Und nun standen sie im Morgengrauen da und wagten das Unglaubliche – die offene Razzia einer ganzen Redaktion. Unserer. Der Vorgang war nicht nur spektakulär, er war vor allem ein dreister Eingriff in die Pressefreiheit, eine offene Attacke auf Informanten- und Quellenschutz. Ich verwahre mich im Namen meiner Redaktion dagegen.
Nur um interne Arbeitsabläufe im Innenministerium und beim BKA nachzuvollziehen, wurde unsere Redaktion lahm gelegt und durchsucht, es wurden ganze Datensätze kopiert, in unserer Adresskartei gestöbert, als sei man auf einem Flohmarkt der Raritäten-Entdeckungen. Wir empfinden das nicht bloß als eklatante Behinderung unserer Arbeit, sondern als gezielte Obstruktion.
So empörend der Vorgang war, so erfreulich ist die einhellige öffentliche Reaktion darauf. Die deutschen Medien – alle großen Zeitungen und Magazine, einige TV-Sender und viele Radiostationen – haben über den Vorfall nicht nur berichtet, sondern ihn öffentlich verurteilt. Die Verlegerverbände und Journalistengewerkschaften zeigten sich entsetzt. Und auch Vertreter aller großen Parteien sind sich einig in der Beurteilung des „skandalösen Eingriffs in die Pressefreiheit“. Vor allem aber unsere Leser haben lebhaft reagiert, tröstend bis empört, doch immer auf unserer Seite. Dafür möchte ich danken.
Die heftige Reaktion auf die Cicero-Razzia ist ein ermutigendes Zeichen. Denn den allermeisten – und eben nicht nur unter Journalisten – ist sehr klar bewusst, dass Pressefreiheit nicht irgendein Rechtsgut ist wie die Genehmigung zum Bierausschank. Sie ist ein Eckpfeiler der freiheitlichen Gesellschaft. Wer hier nach Gutsherrenart zugreift, vergreift sich am Grundwertegefüge unserer Demokratie.

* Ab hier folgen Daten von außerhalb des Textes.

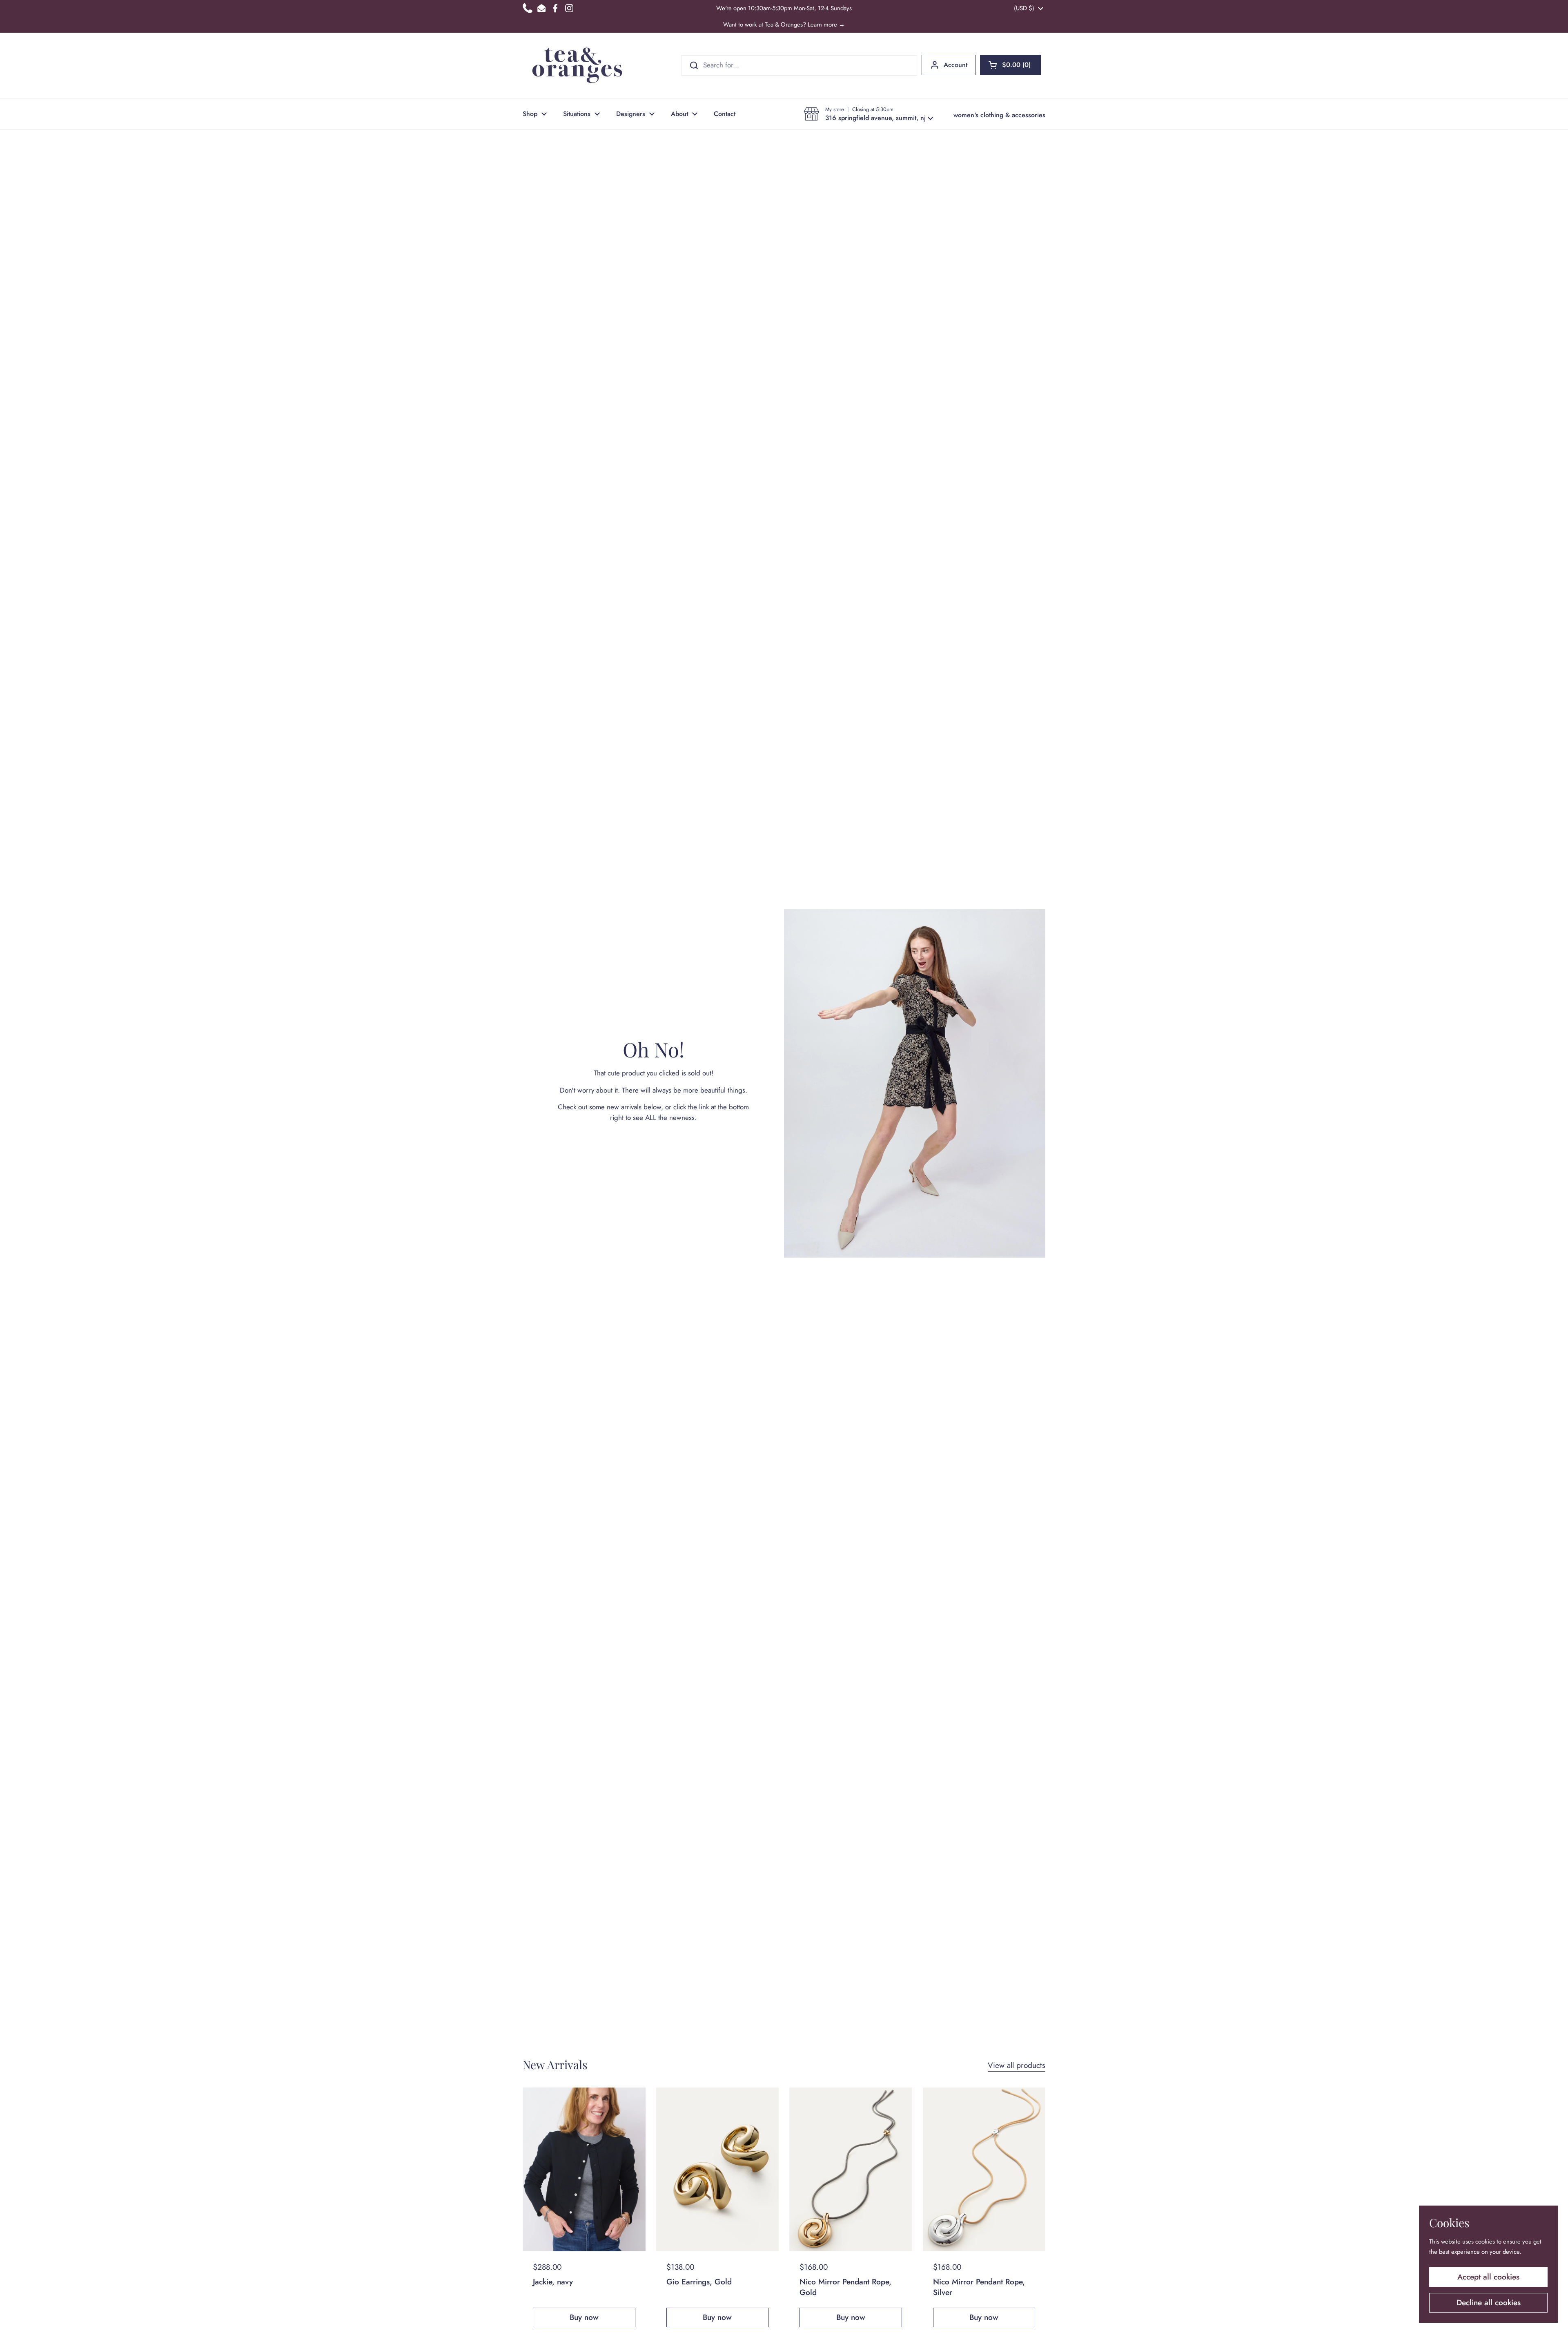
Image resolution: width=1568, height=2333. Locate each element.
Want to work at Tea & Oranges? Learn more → (784, 24)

Denn Repression – hat sie erst einmal Wurzeln geschlagen – ist bekanntlich ein Unkraut, das sehr schnell wuchert.
Es mag einem Bundesinnenminister oder einem BKA-Chef nicht gefallen, dass es Kritik von außen gibt oder dass Informationen an die Öffentlichkeit gelangen, die die Öffentlichkeit essenziell angehen. In unserem Fall: Dass Deutschland von einem terroristischen Chemiewaffenanschlag bedroht ist und dass der Iran dabei eine dunkle Rolle spielt.
Nur darf dieses Selbstgefühl von Mächtigen nie der Maßstab sein, ob die Öffentlichkeit wissend oder unwissend gehalten wird. George Orwell hat es einst schon auf den Punkt gebracht: „Freiheit bedeutet vor allem das Recht, anderen Leuten das zu sagen, was sie nicht hören wollen.“ Jedenfalls entscheidet Willkür nicht über die Wahrheit, und Behörden verfügen nicht über das Grundrecht.
Nun verrät ein skandalöser Fehlgriff der Staatsmacht immer auch etwas vom inneren Zustand derselben. Die Unverhältnismäßigkeit der Mittel offenbart augenscheinlich eine zunehmende Wagenburgmentalität in Teilen unserer Sicherheitsbehörden. Das ist kein gutes Zeichen. Denn gerade die Sicherheitsinstitutionen sind auf den Rückhalt in der Gesellschaft angewiesen. Wenn aber allenthalben Feinde und Verräter vermutet werden, dann entsteht ein vergiftetes Klima der wechselseitigen Denunziation. Die Presseberichte der vergangenen Tage über die Hintergründe der Cicero-Razzia sprechen Bände. Die Terroristen – zu deren Bekämpfung alles dienen soll – hätten ein kleines Ziel schon erreicht, wenn ihnen die innere Zersetzung unserer politischen Kultur gelänge.
Die Serie von Verletzungen der Pressefreiheit in jüngster Zeit ist damit ein Alarmsignal über die Medien hinaus. Im uralten Widerspruch zwischen Sicherheit und Freiheit droht das Pendel staatlicher Priorität zu Ungunsten der Freiheit auszuschlagen. Ob Lauschangriff oder Aufhebung des Bankgeheimnisses, ob Videoüberwachung oder genetische Datenbanken – immer gibt es gute Argumente für den Sicherheitsstaat. Das Problem ist nur, dass eine Gesellschaft dafür einen Preis bezahlt – ein Weniger an Freiheit und Bürgerrecht. Wenn aber die Kollateralschäden in der Freiheitskultur größer werden, muss man sich fragen, ob der Staat die Freiheit, die er zu verteidigen sucht, nicht selber zerstört.
Schon Benjamin Franklin warnte: „Wer Freiheiten aufgibt, um Sicherheiten zu gewinnen, verdient weder Freiheit noch Sicherheit.“ Dabei kennt jeder Gärtner das Problem, dass man, um Ungeziefer abzuhalten, seine Blumen spritzt. Nur wer zu viel spritzt, der tötet seine Blumen. Pressefreiheit ist so eine. Eine besonders zarte und schöne.